For each position p=(x, y) in the left picture, the position d at which the matching cost in the above formula is minimized is the required parallax D(p):

D D. ((p p)) = = arg arg \underset{d d}{m m i i n no} {C C}_{C C N N N N} ((p p,, d d))

(6) Post-processing the disparity map. Specifically include the following sub-steps:

(6.1) Sub-pixel parallax. Construct a quadratic curve according to the matching cost obtained in step (5), and take the extreme points to obtain the sub-pixel disparity map D _SE (p):

{D D.}_{S S E E.} ((p p)) = = d d - - \frac{{C C}_{+ +} - - {C C}_{- -}}{22 (({C C}_{+ +} - - 22 C C + + {C C}_{- -}))},,

where d=D(p), C_=C _CNN (p,d-1), C=C _CNN (p,d), C ₊ =C _CNN (p,d+1);

(6.2) Perform median filtering and bilinear filtering on the sub-pixel disparity map D _SE (p) to obtain the final disparity map D _final (p).

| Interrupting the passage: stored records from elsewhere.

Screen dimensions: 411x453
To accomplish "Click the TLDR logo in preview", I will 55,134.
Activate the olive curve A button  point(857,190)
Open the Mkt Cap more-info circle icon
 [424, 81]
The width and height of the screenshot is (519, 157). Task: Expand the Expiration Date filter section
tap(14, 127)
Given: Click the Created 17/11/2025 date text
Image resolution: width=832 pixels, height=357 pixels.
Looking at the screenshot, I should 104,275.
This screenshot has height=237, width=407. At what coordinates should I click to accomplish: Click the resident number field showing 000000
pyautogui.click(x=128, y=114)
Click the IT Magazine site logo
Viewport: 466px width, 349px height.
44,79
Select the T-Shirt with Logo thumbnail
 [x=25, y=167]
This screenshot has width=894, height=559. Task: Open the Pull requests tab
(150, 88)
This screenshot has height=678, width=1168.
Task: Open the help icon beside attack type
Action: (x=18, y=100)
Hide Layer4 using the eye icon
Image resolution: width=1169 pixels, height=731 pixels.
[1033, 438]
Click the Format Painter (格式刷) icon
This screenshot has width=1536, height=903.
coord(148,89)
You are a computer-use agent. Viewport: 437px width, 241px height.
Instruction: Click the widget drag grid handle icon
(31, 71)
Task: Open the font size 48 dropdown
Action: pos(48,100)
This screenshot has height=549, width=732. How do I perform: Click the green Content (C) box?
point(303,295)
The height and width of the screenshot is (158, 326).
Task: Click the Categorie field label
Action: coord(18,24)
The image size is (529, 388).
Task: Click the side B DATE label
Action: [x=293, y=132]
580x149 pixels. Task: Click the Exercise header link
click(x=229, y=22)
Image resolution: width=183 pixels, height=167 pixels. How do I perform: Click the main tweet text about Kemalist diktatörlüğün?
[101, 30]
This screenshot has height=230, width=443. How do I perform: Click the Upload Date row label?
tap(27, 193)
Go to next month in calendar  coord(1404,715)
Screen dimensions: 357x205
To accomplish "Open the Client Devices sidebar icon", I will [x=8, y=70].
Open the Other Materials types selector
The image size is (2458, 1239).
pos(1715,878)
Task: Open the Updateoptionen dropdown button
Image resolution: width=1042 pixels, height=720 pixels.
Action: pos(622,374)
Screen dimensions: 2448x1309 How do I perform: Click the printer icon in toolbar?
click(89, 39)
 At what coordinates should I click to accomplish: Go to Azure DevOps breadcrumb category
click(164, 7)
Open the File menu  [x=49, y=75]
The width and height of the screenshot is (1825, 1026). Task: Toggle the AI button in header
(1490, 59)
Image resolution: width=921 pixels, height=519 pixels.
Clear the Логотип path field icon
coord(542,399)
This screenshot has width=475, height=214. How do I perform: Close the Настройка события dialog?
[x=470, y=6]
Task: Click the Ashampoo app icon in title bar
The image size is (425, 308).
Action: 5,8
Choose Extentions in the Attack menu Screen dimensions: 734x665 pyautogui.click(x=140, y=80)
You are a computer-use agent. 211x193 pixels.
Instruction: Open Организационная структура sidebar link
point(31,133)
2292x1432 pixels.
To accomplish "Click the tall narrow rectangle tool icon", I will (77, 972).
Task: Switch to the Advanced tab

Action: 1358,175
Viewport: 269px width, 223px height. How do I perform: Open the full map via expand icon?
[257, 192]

2. a kind of binocular stereo matching method based on convolutional neural network according to claim 1, is characterized in that, in described step 1, described Z-score standardization process is specifically as follows:

Compute the mean x _average and standard deviation σ of all pixel values in image X:

{x x}_{a a v v e e r r a a g g e e} = = \frac{11}{W W \times \times H h} \underset{((i i,, j j)) &Element; &Element; W W \times \times H h}{Σ Σ} {x x}_{((i i,, j j))}

σ σ = = \sqrt{\frac{11}{W W \times \times H h} \underset{((i i,, j j)) &Element; &Element; W W \times \times H h}{Σ Σ} {(({x x}_{((i i,, j j))} - - {x x}_{a a v v e e r r a a g g e e}))}^{22}}

Among them, W×H is the size of the image X.

Normalize each pixel value to get a new image X', whose pixel value is:

{x x}_{((i i,, j j))}^{' '} &LeftArrow; &LeftArrow; \frac{{x x}_{((i i,, j j))} - - {x x}_{a a v v e e r r a a g g e e}}{σ σ} . .

3. a kind of binocular stereo matching method based on convolutional neural network according to claim 1, is characterized in that, in described step 4, the cost function of described training network uses binary cross entropy loss function:

- - \frac{11}{N N} {Σ Σ}_{i i = = 11}^{N N} ((log log (({p p}_{i i})) {y the y}_{i i} + + l l o o g g ((11 - - {p p}_{i i})) ((11 - - {y the y}_{i i}))))

Among them, N is the number of training sets, y _i is the label value of the i-th sample, and p _i is the predicted value of the i-th sample.

4. a kind of binocular stereo matching method based on convolutional neural network according to claim 1, is characterized in that, in described step 4, in the cost function of described training network, when the i-th example is correct example When , the label value is 0; when the i-th instance is an error instance, the label value is 1.